Much of the history of labor in the United States is tied to the treatment of immigrant workers. The clip below is from an episode of PBS’s American Experience series focusing on the Triangle Shirtwaist Fire that broke out in March 1911. When the fire broke out, workers were trapped. The fire prevented workers from exiting one stairway while other exits were locked. Over 60 women jumped from the burning building. In the end, 146 workers died, and dozens of others were injured.
In the aftermath of the fire, women, including Polish Jewish immigrant activist Rose Schneiderman, led the fight for workplace safety reform. As a result of the efforts of activists, the International Ladies Garment Workers Union, and political reformers, like Francis Perkins, over 60 new labor laws were passed in New York between 1911-1913. Speaking at a public gathering on April 2, 1911, Schneiderman told the crowd it was time to organize. She explained:

This is not the first time girls have been burned alive in the city. Every week I must learn of the untimely death of one of my sister workers. Every year thousands of us are maimed. The life of men and women is so cheap and property is so sacred. There are so many of us for one job it matters little if 146 of us are burned to death.

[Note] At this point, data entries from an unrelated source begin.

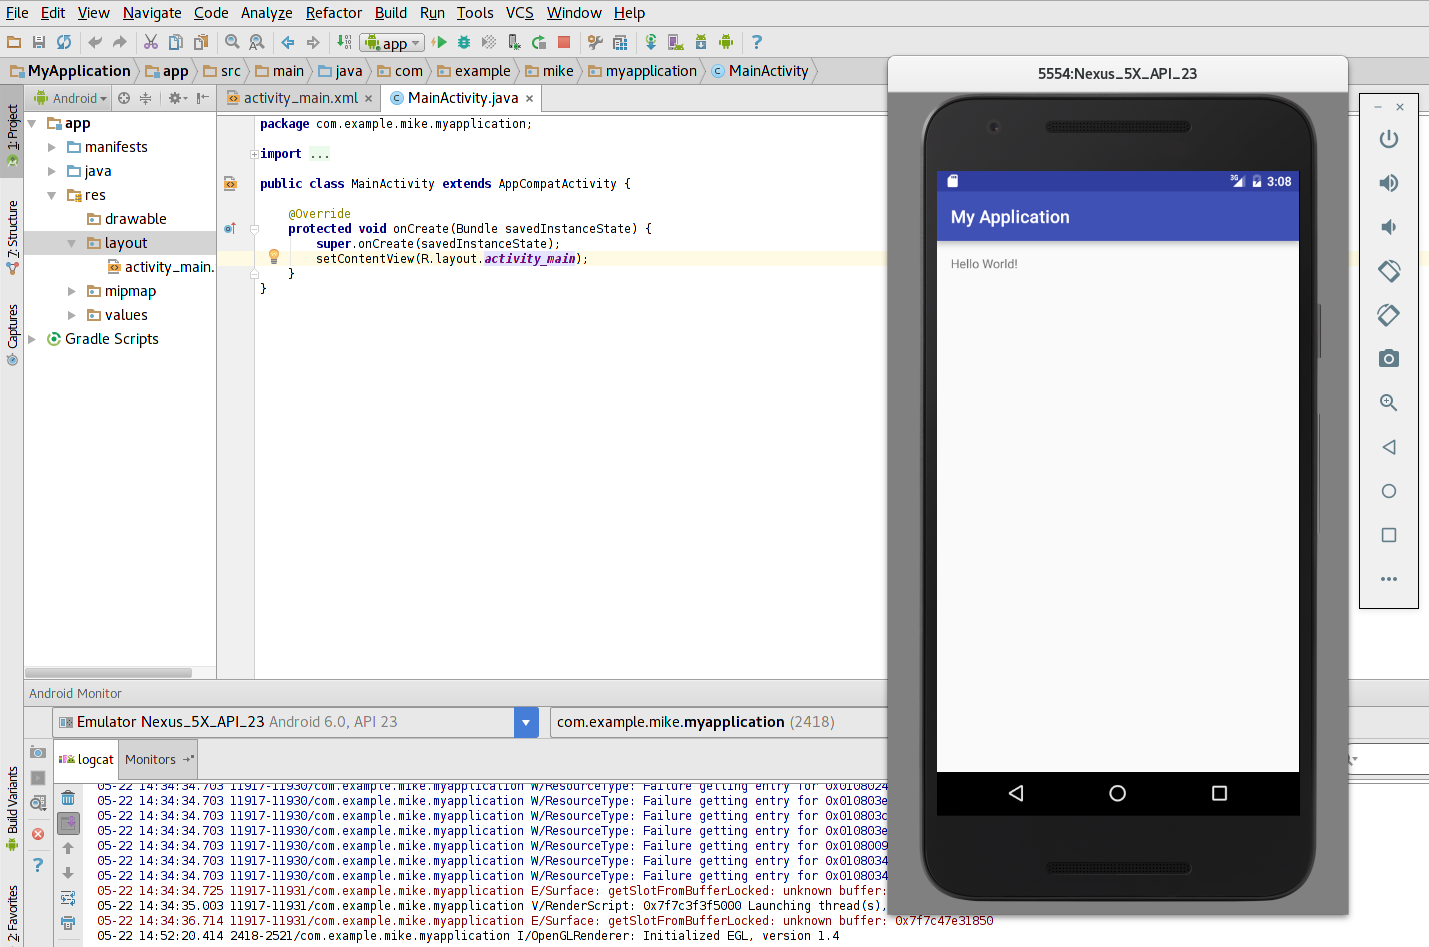Toggle the Project tool window

point(12,128)
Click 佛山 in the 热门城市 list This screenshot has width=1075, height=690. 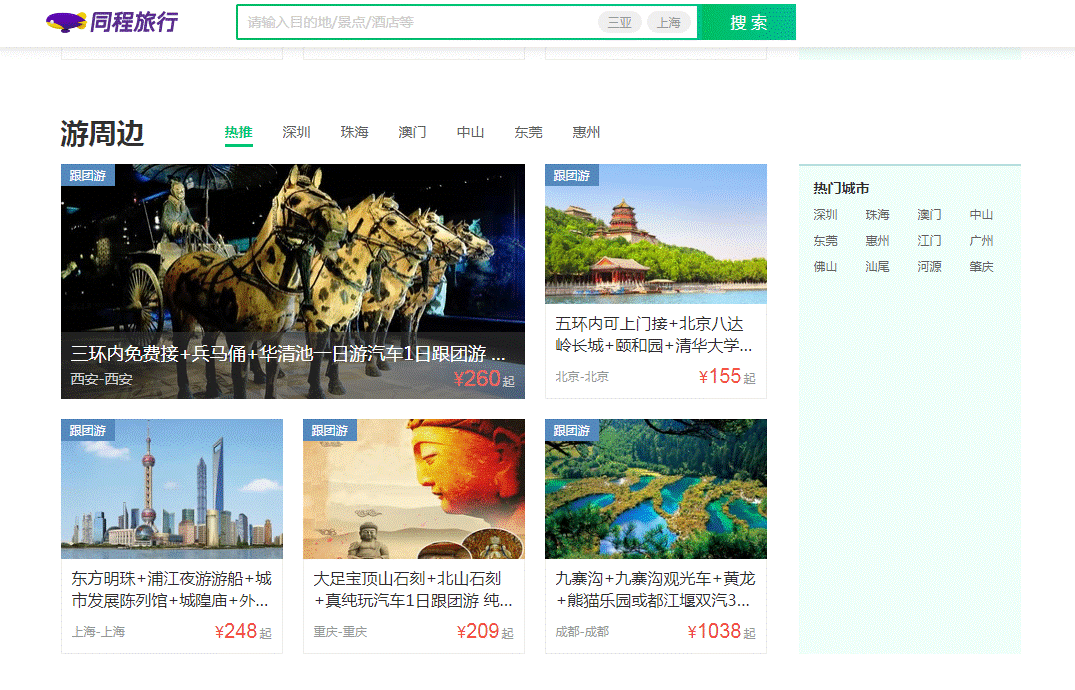tap(825, 267)
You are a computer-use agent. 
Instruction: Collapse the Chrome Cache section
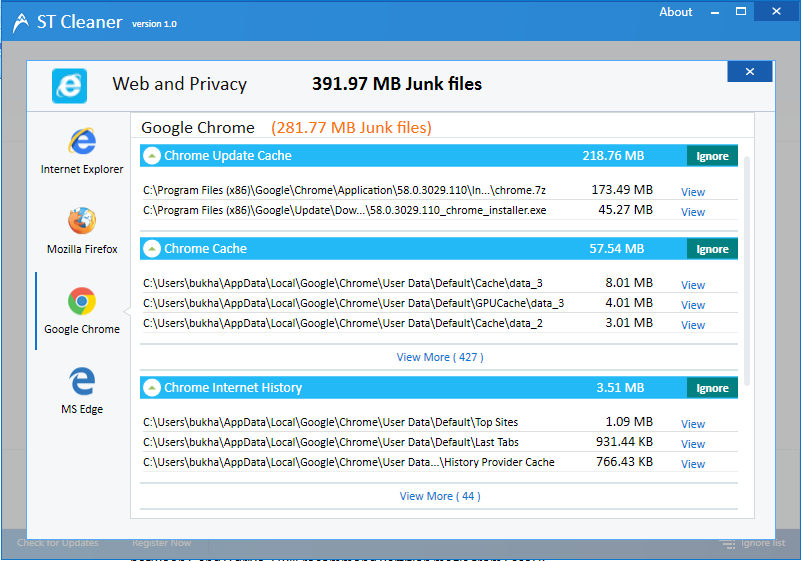152,249
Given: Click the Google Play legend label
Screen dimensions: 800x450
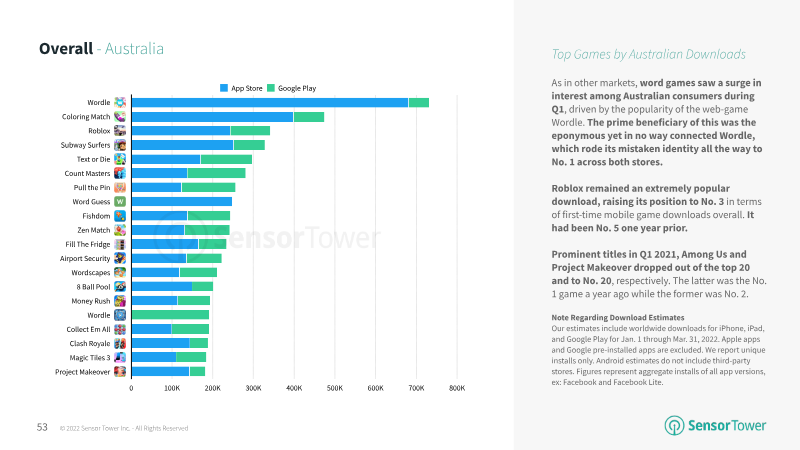Looking at the screenshot, I should tap(297, 88).
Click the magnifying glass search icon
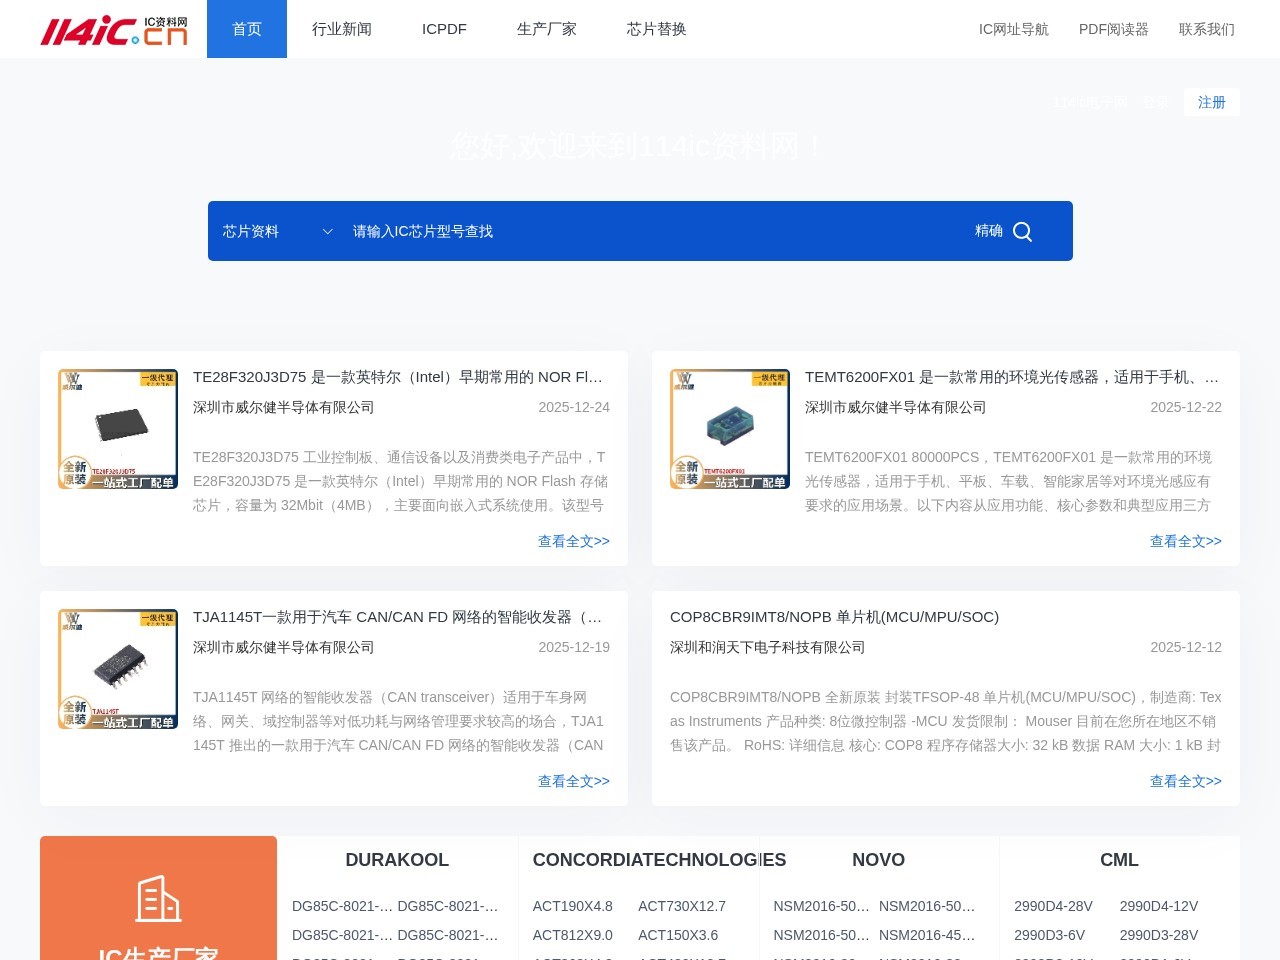Screen dimensions: 1280x960 click(x=1022, y=232)
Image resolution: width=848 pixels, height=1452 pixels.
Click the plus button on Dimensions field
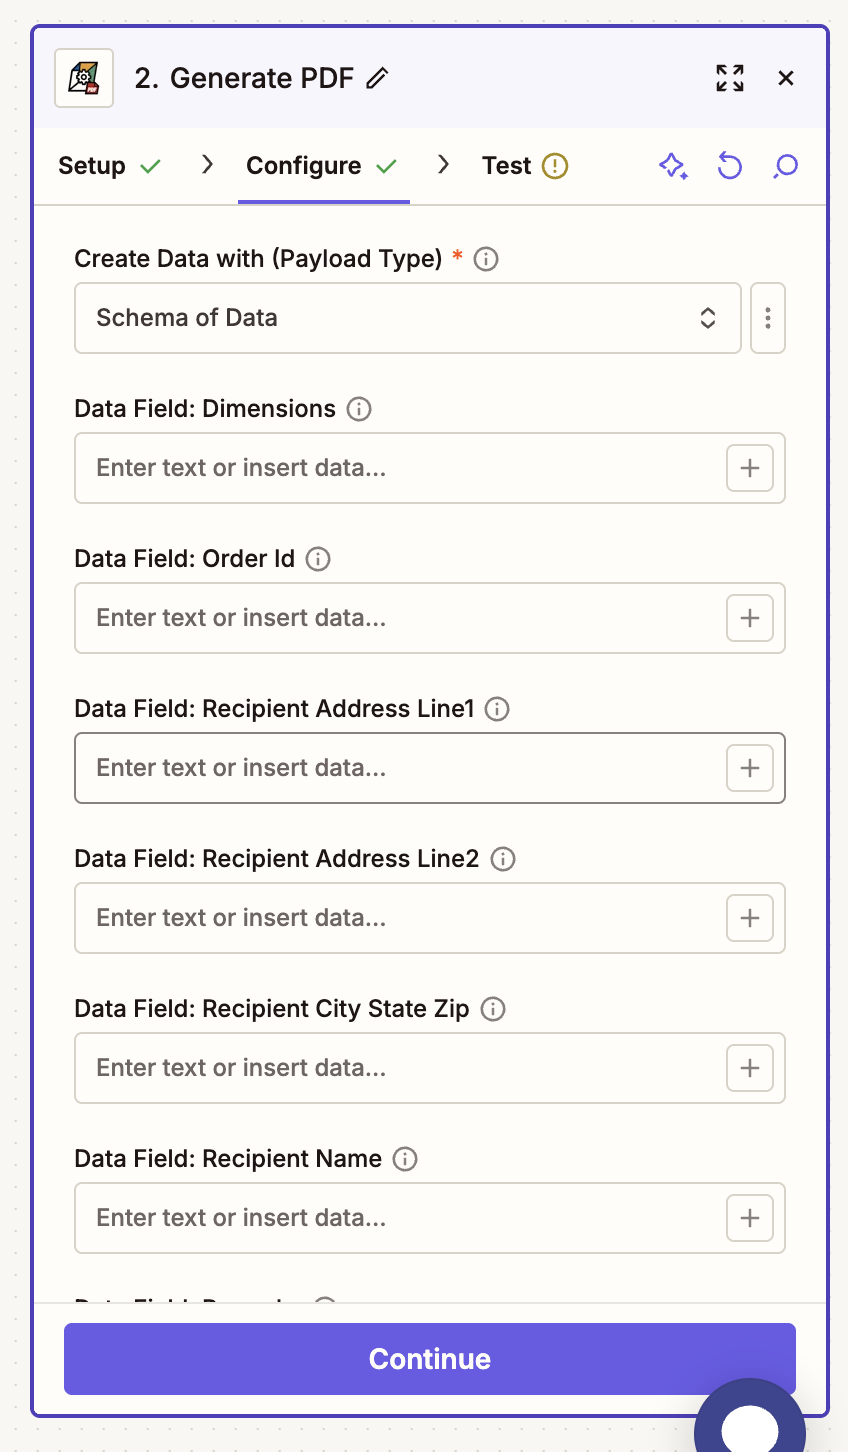(x=749, y=468)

We have tried you citizens; we are trying you now, and you have a couple of dollars for the sorrowing mothers, brothers and sisters by way of a charity gift. But every time the workers come out in the only way they know to protest against conditions which are unbearable the strong hand of the law is allowed to press down heavily upon us.

Guiding Questions

  • What kind of work is available for newcomers?
  • Why might immigrants be particularly vulnerable to exploitation at work?
  • Without the power to vote, how can immigrant workers advocate for change?